Google Play Apps Remain Vulnerable to High-Severity Flaw

Patches for a flaw (CVE-2020-8913) in the Google Play Core Library have not been implemented by several popular Google Play apps, including Edge.

UPDATE

Researchers are warning that several popular Google Play applications – including mobile browser app Edge – have yet to push out an important update addressing a high-severity vulnerability in the Google Play Core Library.

The vulnerability exists in Google Play Core Library, which is utilized by various popular applications like Google Chrome, Facebook and Instagram. This is essentially a gateway for interacting with Google Play services from within the application itself, allowing developers to carry out various processes like dynamic code loading, delivering locale-specific resources and interacting with Google Play’s review mechanisms.

The vulnerability (CVE-2020-8913) in the Google Play Core Library is a local, arbitrary code execution issue in the SplitCompat.install endpoint in of Android’s Play Core Library (in versions prior to 1.7.2).  The flaw, which ranks 8.8 out of 10 on the CVSS v3 scale, making it high severity, was previously disclosed in late August. Google patched the flaw on April 6. However, in a report issued Thursday by Check Point researchers warned that the patch still needs to be pushed out by developers for several applications – and potentially still impacts hundreds of millions of Android users.

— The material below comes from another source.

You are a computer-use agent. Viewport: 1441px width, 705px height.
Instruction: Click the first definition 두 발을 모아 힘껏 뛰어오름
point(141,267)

“Unlike server-side vulnerabilities, where the vulnerability is patched completely once the patch is applied to the server, for client-side vulnerabilities, each developer needs to grab the latest version of the library and insert it into the application,” said Aviran Hazum and Jonathan Shimonovich, security researchers with Check Point Research on Thursday.

In fact, as of September, researchers had found that 13 percent of Google Play applications used the Google Play Core Library –  and 8 percent of those apps had a vulnerable version. These included several popular apps, such as social app Viber, travel app Booking, business app Cisco Teams, navigation apps Yango Pro and Movit, dating apps Grindr, OKCupid and Bumble, mobile browser app Edge and utility apps Xrecorder and PowerDirector.

Some have rolled patches, including, as of Dec. 4, Bumble and Grindr. And, as of Dec. 2, Cisco has also addressed this vulnerability in the latest version of Cisco Webex Teams, released in the Google Play Store, a Cisco spokesperson told Threatpost.

“Prior to this publication, we have notified all apps about the vulnerability and the need to update the version of the library, in order not to be affected,” said researchers. “Further tests show Viber and Booking updated to the patched versions after our notification.”

The Flaw

In order to exploit the flaw, an attacker would need to convince a victim to install malicious application. The malicious app would then exploit one of the applications with a vulnerable version of the Google Play Core Library. The library handles the payload, loads it and executes the attack; the payload can then access all of the resources available in the hosting application.

This flaw “is extremely easy to exploit,” said researchers. “All you need to do is to create a ‘hello world’ application that calls the exported intent in the vulnerable app to push a file into the verified files folder with the file-traversal path. Then sit back and watch the magic happen.”

Meanwhile, the potential impact of an exploit could be serious, researchers said. If a malicious application exploits this vulnerability, it can execute code inside popular applications and have the same access as the vulnerable application, they warned. That could create a number of malicious situations, including attackers injecting code into banking applications to steal credentials and steal two-factor authentication (2FA) codes, injecting code into enterprise applications to access sensitive corporate resources, or injecting code into instant-messaging apps to view – and even send – messages on the victim’s behalf.

Researchers said they reached out to Google with their findings. Google responded in a statement: “The relevant vulnerability CVE-2020-8913 does not exist in up-to-date Play Core versions.” Application developers are urged to update to Android’s Play Core Library version 1.7.2.

This article was updated on Dec. 3 at 1 p.m. ET to reflect that Cisco has updated its Android app to address the flaw; and on Dec. 4 at 10 a.m. ET to reflect that Bumble and Grindr have patched the problem.